> [Problem to solve] Return, without pictures, the lines from the start of the data through the one that contains "You are a computer-use agent. This".

"""

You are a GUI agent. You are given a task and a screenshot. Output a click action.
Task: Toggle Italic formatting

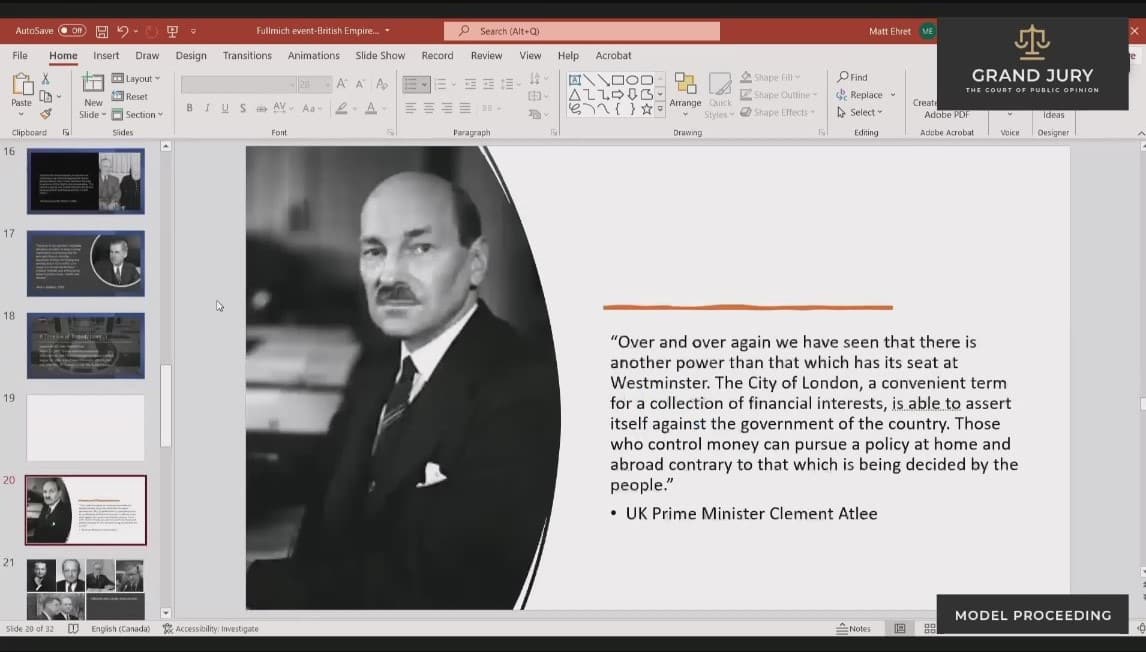tap(207, 108)
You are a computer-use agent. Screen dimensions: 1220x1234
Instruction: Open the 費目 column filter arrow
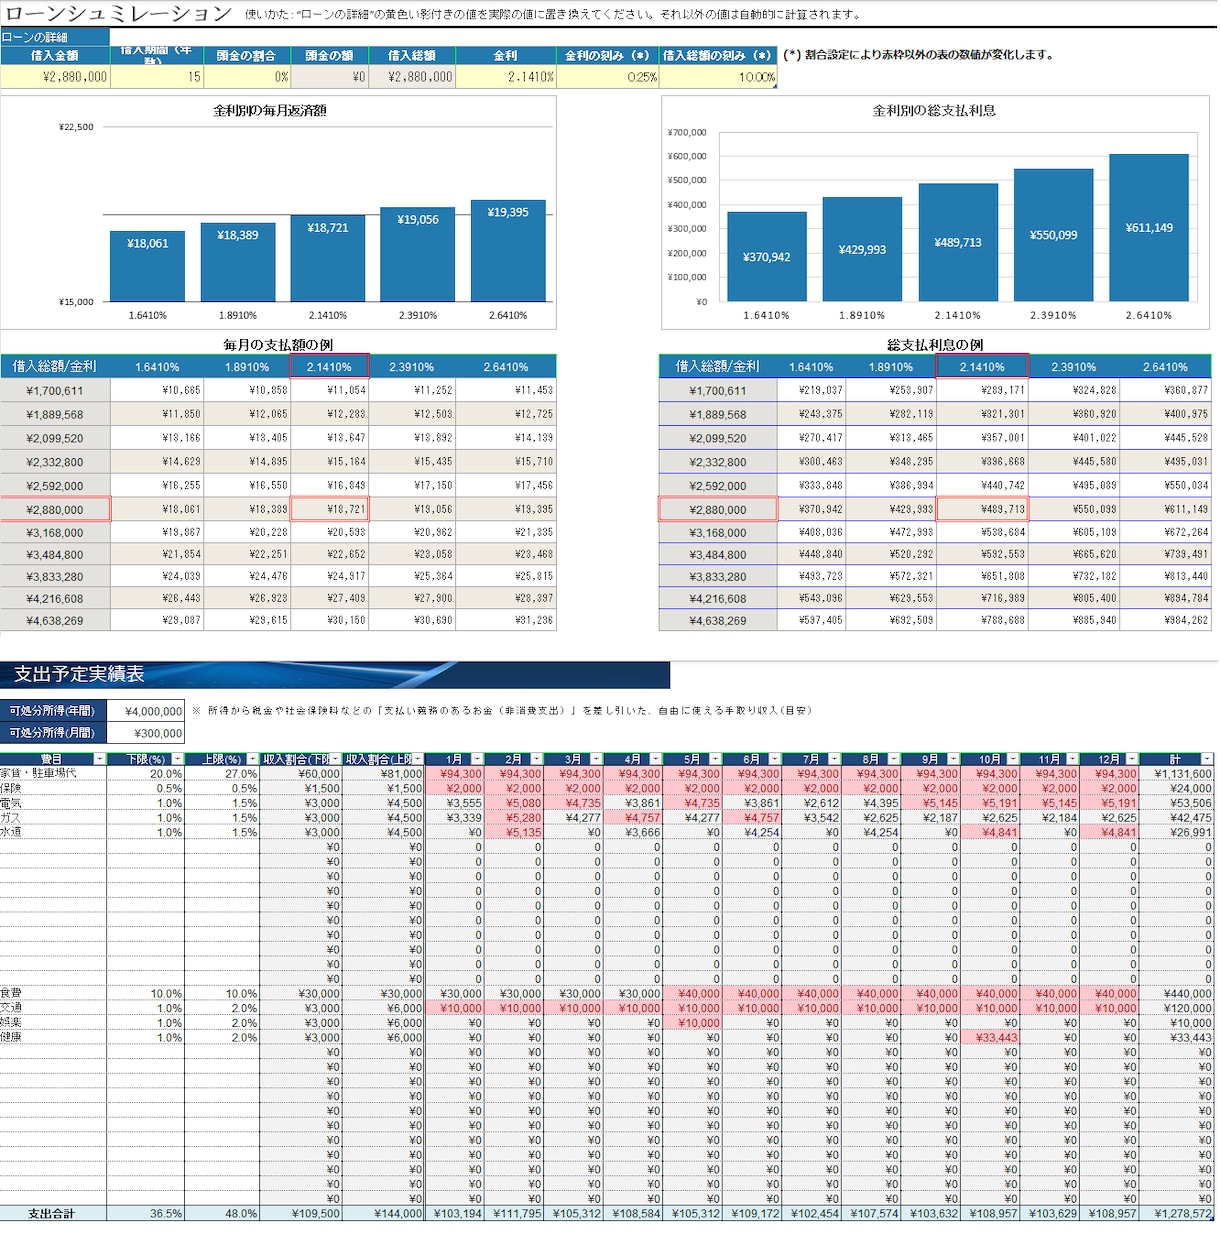point(99,759)
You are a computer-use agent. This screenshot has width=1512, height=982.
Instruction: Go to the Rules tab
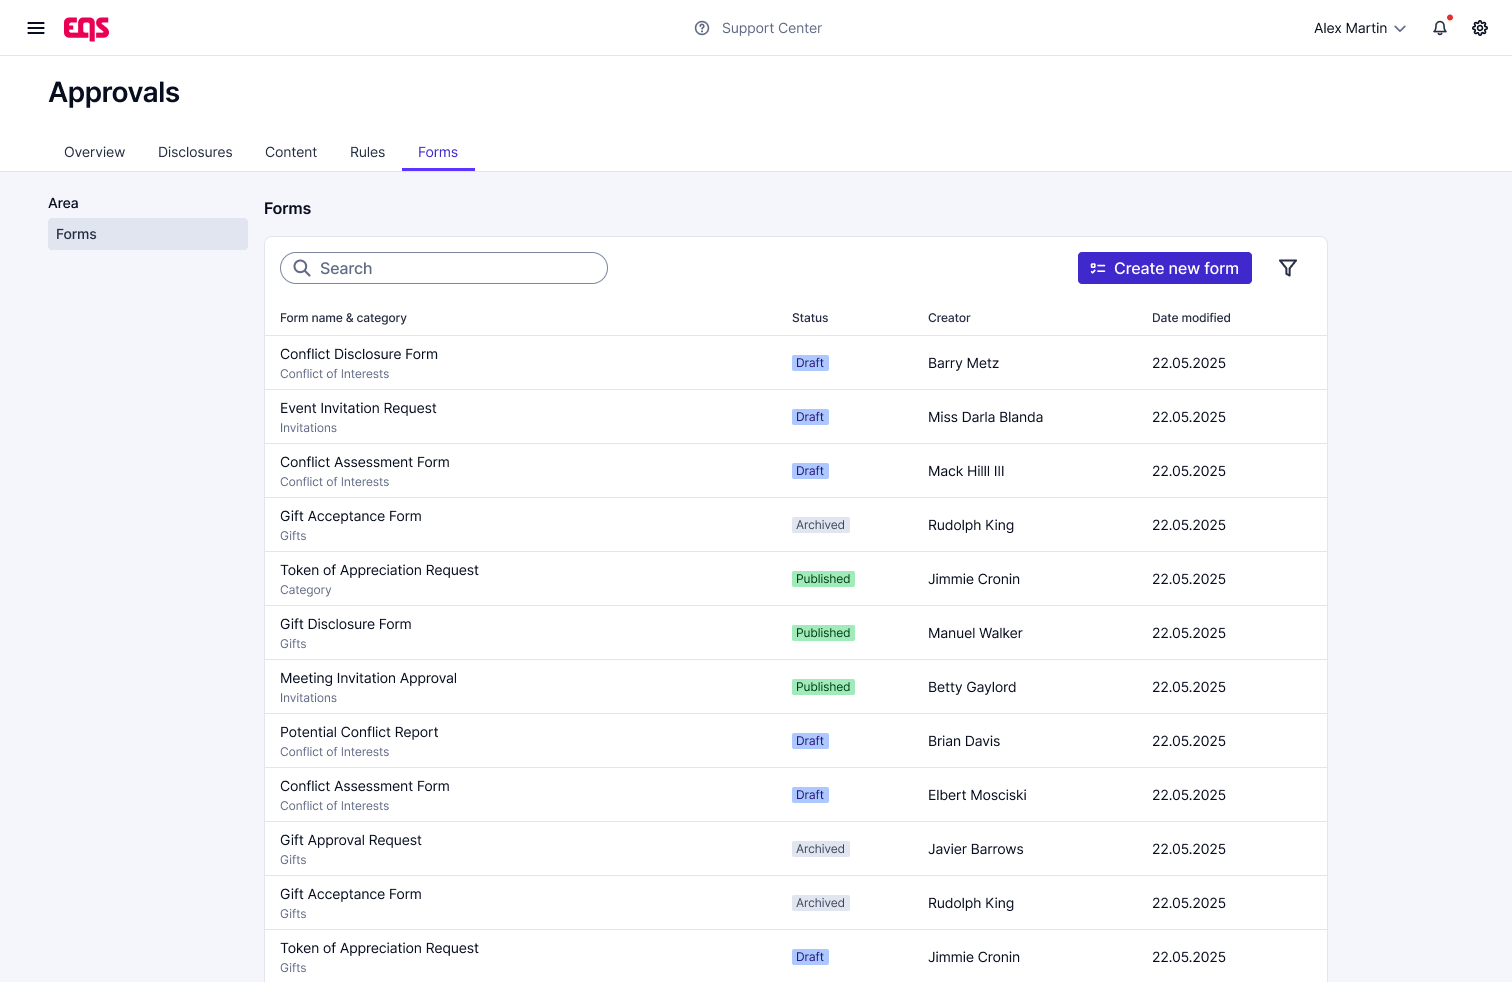coord(367,152)
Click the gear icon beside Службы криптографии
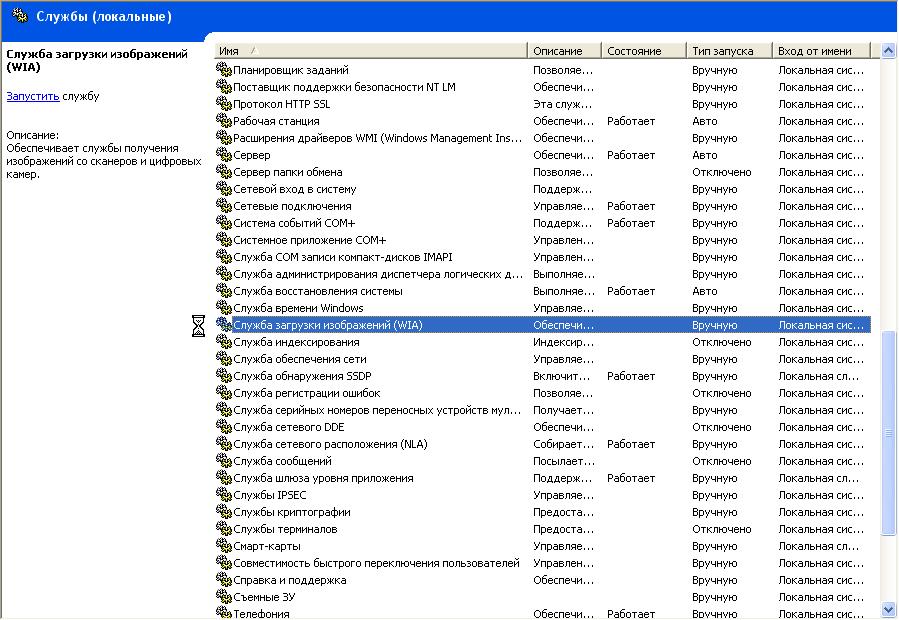Screen dimensions: 899x620 [224, 512]
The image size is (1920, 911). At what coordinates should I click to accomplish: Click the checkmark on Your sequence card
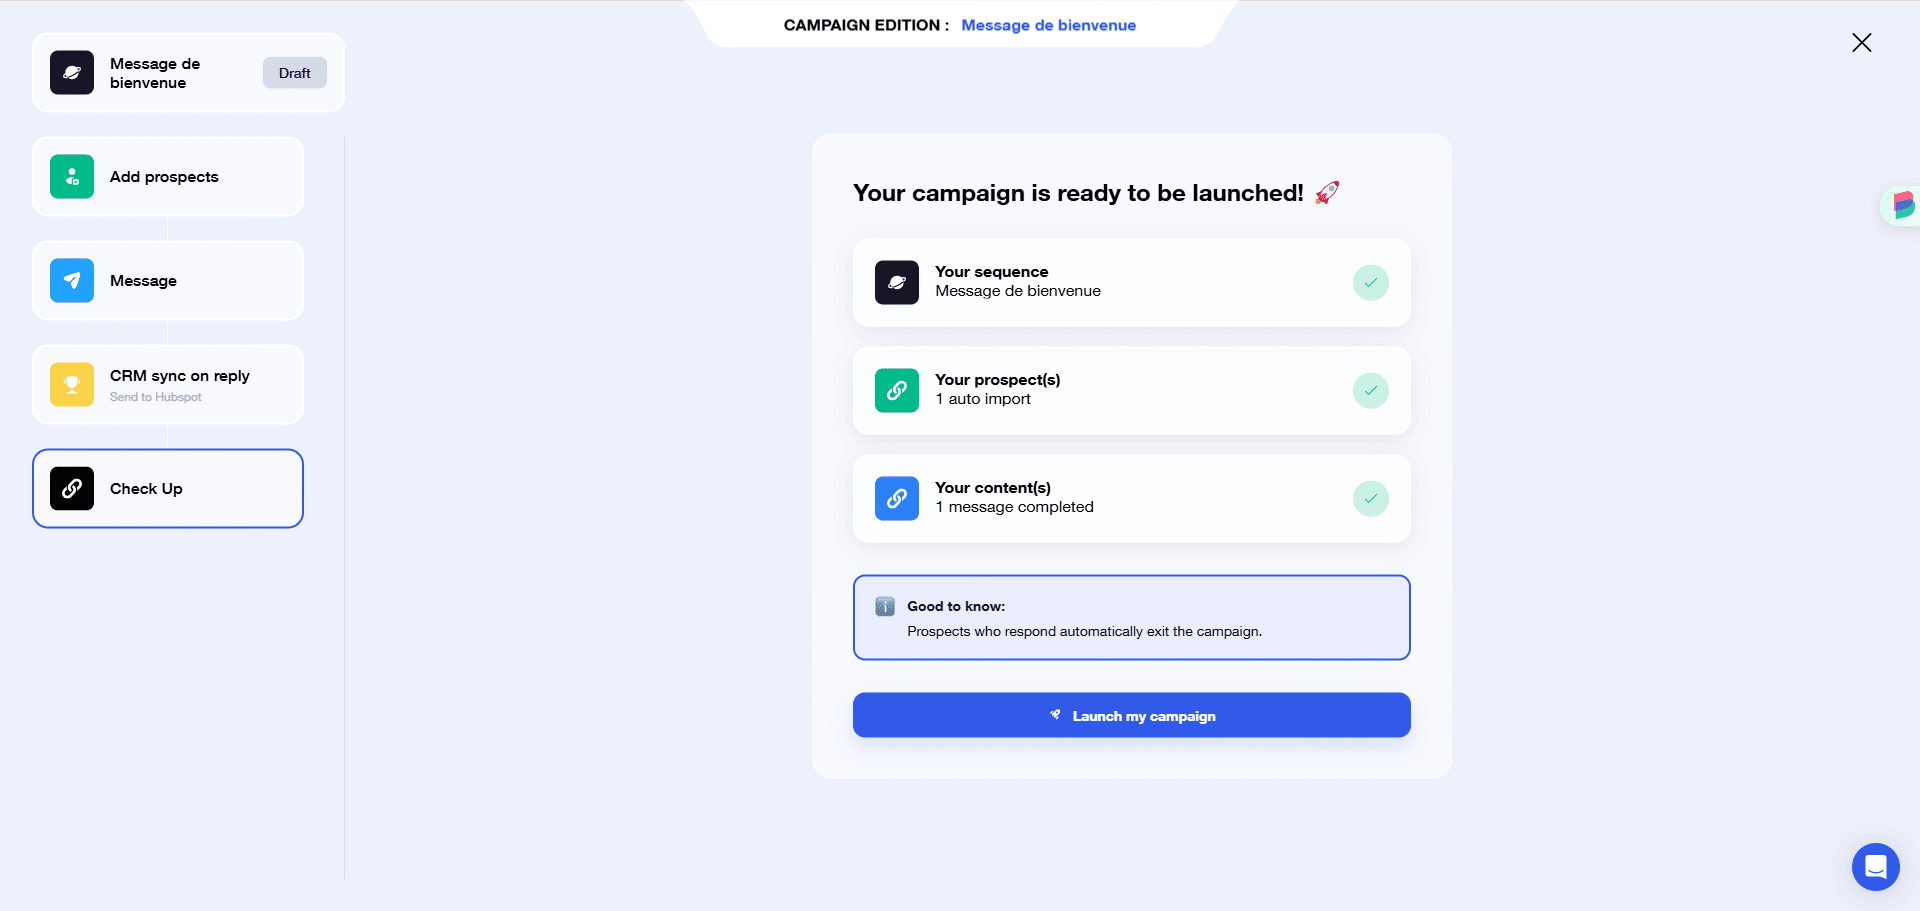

"""

> [Problem solution]
You are a GUI agent. You are given a task and a screenshot. Output a click action.
Task: Toggle Italic formatting

tap(207, 108)
You are a computer-use agent. Screen dimensions: 1220x1234
Instruction: Open the 費目 column filter arrow
point(99,759)
You are a computer-use agent. This screenshot has width=1512, height=982.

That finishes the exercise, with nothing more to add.